> [REQUIREMENT]:
Once you find the line containing "Select the 13,000円 management fee amount" in the data below, copy it and each following line exactly, up to and including the line containing "This screenshot has width=743, height=560.", and nothing else.

(Saved entries)

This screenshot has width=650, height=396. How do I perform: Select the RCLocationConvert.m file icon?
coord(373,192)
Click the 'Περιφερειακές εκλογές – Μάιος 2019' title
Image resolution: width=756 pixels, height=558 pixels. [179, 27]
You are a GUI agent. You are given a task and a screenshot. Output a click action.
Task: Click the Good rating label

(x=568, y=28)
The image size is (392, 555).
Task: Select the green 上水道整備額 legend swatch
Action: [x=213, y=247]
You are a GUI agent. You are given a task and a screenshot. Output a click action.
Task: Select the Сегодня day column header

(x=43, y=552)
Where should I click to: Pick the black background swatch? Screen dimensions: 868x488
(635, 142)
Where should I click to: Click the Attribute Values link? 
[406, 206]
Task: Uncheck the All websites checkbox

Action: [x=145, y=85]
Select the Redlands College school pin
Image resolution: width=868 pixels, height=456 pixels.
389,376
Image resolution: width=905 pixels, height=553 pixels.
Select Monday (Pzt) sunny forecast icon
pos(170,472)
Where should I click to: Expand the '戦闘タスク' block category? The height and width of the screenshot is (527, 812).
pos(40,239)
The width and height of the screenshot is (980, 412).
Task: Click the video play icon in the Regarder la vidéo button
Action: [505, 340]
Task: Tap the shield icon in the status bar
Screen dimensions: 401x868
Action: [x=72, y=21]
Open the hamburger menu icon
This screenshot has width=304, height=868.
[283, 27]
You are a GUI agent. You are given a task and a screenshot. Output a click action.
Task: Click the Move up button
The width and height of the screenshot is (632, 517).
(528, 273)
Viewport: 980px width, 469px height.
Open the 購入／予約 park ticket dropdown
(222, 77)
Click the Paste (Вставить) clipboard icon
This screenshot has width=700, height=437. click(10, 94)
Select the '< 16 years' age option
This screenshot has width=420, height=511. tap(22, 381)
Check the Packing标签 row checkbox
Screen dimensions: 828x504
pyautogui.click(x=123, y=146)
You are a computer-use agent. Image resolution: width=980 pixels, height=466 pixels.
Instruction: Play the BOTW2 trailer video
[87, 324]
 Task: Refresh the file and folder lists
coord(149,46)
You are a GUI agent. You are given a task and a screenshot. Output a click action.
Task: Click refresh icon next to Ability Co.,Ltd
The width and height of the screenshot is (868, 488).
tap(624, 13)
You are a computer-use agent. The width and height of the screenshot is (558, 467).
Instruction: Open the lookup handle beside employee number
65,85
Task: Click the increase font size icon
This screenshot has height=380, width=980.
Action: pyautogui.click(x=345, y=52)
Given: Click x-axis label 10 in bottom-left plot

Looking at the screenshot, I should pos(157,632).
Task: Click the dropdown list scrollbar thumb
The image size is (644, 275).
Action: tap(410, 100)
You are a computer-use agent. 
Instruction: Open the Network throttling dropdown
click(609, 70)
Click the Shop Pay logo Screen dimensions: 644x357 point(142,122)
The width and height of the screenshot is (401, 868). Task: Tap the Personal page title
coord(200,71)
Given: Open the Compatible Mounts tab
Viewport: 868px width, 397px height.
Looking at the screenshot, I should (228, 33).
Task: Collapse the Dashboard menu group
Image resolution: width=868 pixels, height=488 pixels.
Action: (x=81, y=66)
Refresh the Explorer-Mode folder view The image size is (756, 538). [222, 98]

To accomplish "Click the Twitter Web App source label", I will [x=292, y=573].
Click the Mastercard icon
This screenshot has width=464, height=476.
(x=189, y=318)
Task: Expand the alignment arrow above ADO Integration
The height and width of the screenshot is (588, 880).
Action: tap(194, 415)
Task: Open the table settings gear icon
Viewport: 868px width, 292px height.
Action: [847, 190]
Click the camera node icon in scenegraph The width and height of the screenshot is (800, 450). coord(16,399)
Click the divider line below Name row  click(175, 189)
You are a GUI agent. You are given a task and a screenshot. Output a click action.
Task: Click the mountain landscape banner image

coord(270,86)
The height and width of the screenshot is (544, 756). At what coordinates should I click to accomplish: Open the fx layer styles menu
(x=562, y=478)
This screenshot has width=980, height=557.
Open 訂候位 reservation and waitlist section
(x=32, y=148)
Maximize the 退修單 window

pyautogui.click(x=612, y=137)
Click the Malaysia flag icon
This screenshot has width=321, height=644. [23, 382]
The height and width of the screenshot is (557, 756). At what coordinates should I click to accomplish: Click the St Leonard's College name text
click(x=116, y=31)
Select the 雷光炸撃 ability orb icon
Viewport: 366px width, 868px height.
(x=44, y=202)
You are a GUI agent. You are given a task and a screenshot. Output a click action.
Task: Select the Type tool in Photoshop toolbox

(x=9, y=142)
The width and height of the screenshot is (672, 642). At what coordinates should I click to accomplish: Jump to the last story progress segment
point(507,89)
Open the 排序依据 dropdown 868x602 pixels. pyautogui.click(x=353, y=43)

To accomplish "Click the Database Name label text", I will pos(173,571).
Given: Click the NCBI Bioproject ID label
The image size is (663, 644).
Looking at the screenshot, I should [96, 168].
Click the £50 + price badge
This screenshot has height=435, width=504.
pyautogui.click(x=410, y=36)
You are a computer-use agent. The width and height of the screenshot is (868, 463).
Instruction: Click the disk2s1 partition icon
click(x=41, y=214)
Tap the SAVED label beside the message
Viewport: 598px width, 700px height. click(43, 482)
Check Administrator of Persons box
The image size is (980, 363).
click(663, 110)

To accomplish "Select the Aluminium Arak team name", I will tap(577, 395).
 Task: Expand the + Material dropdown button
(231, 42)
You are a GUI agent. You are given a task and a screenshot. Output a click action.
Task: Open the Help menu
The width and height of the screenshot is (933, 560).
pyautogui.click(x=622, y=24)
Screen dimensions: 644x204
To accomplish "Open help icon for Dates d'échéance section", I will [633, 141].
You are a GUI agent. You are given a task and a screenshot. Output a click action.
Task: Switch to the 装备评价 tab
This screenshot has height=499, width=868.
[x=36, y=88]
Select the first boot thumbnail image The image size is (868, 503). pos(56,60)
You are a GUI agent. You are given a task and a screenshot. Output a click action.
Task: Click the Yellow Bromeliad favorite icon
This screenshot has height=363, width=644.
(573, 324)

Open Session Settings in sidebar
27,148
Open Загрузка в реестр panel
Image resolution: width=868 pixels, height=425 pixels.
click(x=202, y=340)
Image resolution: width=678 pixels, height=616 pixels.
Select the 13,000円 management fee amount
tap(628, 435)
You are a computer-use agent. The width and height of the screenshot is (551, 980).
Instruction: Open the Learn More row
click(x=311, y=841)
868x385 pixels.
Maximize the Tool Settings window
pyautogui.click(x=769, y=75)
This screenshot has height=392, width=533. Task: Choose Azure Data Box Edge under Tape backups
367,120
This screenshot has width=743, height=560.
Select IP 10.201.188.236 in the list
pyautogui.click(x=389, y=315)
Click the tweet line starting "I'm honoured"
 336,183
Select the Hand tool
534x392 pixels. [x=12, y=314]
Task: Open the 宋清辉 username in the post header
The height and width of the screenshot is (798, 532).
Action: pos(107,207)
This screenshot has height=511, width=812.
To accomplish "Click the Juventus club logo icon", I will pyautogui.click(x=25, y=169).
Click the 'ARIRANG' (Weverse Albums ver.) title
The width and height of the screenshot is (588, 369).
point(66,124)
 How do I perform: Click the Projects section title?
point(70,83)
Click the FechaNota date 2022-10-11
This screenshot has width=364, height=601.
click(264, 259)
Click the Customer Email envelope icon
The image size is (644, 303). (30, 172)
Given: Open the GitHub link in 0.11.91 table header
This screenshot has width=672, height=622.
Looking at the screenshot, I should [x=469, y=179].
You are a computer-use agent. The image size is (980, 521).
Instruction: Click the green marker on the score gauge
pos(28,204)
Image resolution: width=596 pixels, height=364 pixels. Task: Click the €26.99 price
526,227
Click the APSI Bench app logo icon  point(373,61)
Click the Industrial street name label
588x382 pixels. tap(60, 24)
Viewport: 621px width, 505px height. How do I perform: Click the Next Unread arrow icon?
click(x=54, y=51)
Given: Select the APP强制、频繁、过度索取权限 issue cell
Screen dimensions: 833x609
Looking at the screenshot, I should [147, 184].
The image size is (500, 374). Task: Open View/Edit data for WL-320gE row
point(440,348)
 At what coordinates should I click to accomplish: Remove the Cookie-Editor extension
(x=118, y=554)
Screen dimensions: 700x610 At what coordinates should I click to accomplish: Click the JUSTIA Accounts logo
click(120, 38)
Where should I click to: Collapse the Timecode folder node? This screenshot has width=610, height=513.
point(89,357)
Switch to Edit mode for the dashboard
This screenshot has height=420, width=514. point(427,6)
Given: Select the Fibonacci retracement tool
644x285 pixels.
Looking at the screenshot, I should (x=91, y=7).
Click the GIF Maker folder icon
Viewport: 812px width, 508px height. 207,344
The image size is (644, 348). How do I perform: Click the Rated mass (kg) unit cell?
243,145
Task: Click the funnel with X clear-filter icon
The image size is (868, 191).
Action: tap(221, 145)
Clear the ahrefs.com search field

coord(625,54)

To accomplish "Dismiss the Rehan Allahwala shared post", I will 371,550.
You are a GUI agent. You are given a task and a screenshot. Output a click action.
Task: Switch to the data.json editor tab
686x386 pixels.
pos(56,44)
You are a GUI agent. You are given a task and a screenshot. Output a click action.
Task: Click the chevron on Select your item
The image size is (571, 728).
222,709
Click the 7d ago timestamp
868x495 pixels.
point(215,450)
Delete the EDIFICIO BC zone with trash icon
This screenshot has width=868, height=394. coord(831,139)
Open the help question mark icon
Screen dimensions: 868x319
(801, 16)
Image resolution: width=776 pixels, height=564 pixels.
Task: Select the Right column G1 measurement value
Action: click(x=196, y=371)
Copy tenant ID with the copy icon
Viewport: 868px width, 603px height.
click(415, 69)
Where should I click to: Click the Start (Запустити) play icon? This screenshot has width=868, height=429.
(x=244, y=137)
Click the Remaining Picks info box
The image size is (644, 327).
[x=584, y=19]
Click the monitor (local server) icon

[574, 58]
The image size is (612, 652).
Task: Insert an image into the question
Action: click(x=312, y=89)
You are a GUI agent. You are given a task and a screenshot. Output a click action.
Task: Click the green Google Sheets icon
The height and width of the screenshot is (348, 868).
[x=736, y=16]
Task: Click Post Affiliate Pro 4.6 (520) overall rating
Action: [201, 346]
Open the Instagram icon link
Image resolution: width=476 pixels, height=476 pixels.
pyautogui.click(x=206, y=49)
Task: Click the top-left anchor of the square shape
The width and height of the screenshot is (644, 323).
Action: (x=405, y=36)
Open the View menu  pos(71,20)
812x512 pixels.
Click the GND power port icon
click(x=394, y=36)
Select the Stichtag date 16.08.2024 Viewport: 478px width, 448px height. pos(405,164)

> [ANSWER]:
Select the 13,000円 management fee amount
tap(628, 435)
You are a computer-use agent. The width and height of the screenshot is (551, 980).
Instruction: Open the Learn More row
click(x=311, y=841)
868x385 pixels.
Maximize the Tool Settings window
pyautogui.click(x=769, y=75)
This screenshot has height=392, width=533. Task: Choose Azure Data Box Edge under Tape backups
367,120
This screenshot has width=743, height=560.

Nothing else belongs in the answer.